According to a San Antonio credit repair company, if you want to get a loan for a car or home, or you want to get a credit card, it’s essential you have good credit. However, according to Experian, approximately 30% of Americans suffer from poor credit scores. Depending on the reporting agency, credit scores range from 300 to 850 and 499 or below is considered bad credit.
In this article, we look at what determines your credit score and how you can improve yours if it’s in the dumpster.
Your Credit Score
Now that we know what is a bad credit score, what causes that number to go down? The biggest determining factor is late payments. Your payment history comprises 35% of your credit score and is the number one factor that you need to pay attention to. Late payments, charge offs, and bankruptcies all fall under payment history. Next up is the amount you owe, which represents 30% of your credit score. Third, your credit history comprises 15% of your credit score, which means how long your accounts have been open and active. New credit makes up 10% of your score and the kind of credit you hold accounts for another 10%.
Fixing A Bad Credit Score
So, let’s say you’re one of the millions of people with a below average credit score and you want to improve. it. The first thing to do is to get a copy of your credit report and your credit score so you can monitor what you do. Also, getting your credit report allows you to make sure everything is accurate; sometimes errors on a report can ding your credit score, and if you notice any, you want to take care of it right away by filing a dispute.
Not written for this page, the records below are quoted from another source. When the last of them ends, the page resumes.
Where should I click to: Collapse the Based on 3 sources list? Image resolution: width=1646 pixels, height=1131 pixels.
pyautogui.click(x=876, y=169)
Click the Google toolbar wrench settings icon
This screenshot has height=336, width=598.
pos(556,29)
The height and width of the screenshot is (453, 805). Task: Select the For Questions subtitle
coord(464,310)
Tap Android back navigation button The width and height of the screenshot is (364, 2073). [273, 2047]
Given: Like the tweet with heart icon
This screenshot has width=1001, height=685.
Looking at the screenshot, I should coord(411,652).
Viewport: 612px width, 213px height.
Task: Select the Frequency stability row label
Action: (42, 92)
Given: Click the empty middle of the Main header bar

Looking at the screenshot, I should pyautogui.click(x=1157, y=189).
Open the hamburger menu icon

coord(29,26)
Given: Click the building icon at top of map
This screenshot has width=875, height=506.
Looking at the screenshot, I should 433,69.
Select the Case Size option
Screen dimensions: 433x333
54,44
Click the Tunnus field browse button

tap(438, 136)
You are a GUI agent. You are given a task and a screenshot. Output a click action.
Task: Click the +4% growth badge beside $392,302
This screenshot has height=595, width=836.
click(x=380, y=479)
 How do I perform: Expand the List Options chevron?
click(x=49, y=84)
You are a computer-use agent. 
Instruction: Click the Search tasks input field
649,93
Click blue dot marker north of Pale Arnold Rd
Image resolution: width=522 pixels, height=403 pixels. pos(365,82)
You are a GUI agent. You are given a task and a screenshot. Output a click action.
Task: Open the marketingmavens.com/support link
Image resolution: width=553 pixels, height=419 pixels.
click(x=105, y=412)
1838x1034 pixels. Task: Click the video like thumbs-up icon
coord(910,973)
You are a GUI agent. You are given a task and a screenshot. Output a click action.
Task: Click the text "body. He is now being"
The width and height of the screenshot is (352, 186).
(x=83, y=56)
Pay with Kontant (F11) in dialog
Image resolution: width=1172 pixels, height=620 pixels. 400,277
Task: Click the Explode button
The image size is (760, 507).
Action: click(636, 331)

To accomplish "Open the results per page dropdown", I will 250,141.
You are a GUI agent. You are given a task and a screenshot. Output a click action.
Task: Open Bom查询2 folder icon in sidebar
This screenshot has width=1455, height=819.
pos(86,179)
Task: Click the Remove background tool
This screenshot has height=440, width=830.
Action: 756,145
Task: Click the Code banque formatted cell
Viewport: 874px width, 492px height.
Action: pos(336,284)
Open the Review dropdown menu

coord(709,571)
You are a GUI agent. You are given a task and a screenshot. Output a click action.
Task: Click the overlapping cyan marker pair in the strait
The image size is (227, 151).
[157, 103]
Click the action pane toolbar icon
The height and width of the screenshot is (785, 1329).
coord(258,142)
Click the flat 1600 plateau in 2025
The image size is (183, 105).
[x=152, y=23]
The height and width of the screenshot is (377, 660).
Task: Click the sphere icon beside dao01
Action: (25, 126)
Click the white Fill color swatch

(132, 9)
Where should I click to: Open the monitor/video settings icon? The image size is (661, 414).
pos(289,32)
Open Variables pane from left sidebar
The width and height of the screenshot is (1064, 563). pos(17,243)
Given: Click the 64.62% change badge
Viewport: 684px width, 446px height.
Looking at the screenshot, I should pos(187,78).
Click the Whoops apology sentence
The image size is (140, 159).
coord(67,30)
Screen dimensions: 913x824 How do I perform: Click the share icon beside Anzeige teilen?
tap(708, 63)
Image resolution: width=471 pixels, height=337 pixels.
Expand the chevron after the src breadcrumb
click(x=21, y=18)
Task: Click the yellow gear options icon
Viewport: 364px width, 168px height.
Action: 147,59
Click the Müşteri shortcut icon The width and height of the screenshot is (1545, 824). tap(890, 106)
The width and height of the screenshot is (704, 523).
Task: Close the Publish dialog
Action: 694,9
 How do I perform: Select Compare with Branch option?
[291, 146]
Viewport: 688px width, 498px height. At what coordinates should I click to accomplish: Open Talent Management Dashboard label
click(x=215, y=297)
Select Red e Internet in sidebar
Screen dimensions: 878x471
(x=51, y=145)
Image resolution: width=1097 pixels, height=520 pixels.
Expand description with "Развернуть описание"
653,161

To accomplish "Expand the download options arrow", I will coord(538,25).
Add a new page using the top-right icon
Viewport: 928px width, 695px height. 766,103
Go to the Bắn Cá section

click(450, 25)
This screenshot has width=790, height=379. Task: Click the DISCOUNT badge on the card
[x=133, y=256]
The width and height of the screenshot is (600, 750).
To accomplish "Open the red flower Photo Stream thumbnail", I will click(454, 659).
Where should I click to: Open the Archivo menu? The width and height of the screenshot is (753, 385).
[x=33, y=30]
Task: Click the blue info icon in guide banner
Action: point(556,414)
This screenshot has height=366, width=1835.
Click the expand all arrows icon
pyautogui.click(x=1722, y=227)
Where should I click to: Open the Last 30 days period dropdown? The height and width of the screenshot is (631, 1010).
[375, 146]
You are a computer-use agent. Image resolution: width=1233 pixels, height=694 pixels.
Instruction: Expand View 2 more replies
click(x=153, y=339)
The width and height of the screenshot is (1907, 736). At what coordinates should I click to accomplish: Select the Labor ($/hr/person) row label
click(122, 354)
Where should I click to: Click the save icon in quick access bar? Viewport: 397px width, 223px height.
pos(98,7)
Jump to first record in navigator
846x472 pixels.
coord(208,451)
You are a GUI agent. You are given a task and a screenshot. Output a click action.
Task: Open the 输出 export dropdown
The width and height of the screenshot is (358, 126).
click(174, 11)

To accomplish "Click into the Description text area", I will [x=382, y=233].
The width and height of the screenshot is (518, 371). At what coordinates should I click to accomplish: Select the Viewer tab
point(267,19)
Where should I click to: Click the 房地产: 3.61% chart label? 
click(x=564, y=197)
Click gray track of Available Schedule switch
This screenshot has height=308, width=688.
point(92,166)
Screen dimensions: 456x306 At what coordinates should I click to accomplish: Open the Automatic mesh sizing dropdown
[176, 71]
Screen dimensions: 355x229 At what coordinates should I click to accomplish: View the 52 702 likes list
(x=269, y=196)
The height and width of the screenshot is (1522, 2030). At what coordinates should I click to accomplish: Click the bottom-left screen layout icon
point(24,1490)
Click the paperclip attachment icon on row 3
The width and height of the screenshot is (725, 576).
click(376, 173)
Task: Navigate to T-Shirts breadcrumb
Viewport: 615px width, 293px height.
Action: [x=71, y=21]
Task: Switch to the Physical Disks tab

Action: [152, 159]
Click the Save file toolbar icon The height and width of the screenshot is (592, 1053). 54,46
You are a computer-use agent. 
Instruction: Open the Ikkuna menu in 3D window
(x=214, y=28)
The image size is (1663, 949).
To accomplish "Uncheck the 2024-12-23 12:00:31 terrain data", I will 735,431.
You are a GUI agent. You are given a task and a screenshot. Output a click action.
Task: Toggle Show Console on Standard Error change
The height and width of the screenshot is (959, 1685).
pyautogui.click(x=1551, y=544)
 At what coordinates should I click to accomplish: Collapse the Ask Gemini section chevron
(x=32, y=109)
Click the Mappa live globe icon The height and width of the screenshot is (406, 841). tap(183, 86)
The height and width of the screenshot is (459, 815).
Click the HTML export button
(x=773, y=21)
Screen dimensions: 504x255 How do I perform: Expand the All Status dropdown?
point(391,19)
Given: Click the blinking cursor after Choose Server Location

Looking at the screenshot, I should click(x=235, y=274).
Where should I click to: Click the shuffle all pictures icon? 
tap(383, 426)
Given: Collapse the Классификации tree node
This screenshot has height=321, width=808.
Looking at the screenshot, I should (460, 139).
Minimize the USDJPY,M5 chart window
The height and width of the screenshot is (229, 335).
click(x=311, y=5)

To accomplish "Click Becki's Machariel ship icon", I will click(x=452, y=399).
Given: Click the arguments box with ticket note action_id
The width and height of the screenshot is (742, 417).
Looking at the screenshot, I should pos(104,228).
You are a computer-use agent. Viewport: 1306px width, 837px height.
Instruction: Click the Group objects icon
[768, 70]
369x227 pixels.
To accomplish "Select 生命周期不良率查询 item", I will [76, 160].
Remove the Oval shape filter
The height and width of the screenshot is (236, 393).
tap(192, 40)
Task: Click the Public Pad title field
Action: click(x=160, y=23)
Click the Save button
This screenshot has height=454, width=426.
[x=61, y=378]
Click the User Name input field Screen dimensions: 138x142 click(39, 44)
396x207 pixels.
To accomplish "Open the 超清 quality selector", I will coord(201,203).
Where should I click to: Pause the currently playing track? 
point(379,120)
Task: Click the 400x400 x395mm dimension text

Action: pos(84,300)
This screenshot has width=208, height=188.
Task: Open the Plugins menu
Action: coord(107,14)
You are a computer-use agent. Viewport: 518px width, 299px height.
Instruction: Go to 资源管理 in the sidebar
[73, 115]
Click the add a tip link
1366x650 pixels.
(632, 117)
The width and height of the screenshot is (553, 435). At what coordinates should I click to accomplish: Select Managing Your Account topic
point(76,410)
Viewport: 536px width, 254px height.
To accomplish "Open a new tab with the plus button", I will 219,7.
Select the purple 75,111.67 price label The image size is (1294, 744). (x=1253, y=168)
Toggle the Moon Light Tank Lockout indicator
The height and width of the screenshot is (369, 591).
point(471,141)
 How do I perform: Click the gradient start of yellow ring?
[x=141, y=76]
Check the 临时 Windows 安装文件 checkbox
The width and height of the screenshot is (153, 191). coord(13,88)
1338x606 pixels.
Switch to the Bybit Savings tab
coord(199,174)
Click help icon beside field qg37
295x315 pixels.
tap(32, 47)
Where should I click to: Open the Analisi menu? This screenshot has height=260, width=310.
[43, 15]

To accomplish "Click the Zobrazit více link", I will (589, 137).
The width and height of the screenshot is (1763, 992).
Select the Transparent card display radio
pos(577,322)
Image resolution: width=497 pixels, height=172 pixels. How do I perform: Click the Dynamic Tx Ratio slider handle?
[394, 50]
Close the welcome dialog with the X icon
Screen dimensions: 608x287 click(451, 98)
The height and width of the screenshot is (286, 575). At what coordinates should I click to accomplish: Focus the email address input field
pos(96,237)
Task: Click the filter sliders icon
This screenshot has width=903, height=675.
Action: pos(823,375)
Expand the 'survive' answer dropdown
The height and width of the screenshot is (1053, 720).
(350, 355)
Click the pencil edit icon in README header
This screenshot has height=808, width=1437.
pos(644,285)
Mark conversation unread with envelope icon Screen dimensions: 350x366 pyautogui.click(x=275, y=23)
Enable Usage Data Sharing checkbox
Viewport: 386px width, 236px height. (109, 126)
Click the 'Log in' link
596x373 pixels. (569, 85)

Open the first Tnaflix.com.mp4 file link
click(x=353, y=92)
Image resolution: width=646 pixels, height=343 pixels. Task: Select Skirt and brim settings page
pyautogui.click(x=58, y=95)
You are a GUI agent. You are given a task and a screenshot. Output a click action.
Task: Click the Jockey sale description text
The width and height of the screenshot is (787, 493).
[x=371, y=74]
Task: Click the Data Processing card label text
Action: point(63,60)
The first step to improving your credit score is to make payments on time. Remember, payment history is the most important marker on your credit score and it’s the easiest way to get your score headed in the right direction quickly. Use an app to set reminders to pay or better yet, set up autopay for every account so you never miss.
The next step to improving your credit score is to pay down your debts as quickly as possible. Since your debt to credit ratio is the next largest deciding factor in your credit score, you want to work hard to pay down balances by paying more than the minimum every month.
Lastly, and this might sound crazy, get another credit account. Even though you’re trying to get out of debt, getting another credit account will improve your credit to debt ratio and give your score a tick in the right direction.
When Can You Expect Results?
While a bad credit score is depressing, the good news is that it’s not permanent no matter how badly you messed up. Regardless of how bad your credit is, if you’re diligent, make payments on time, you’ll begin to see results in a few months.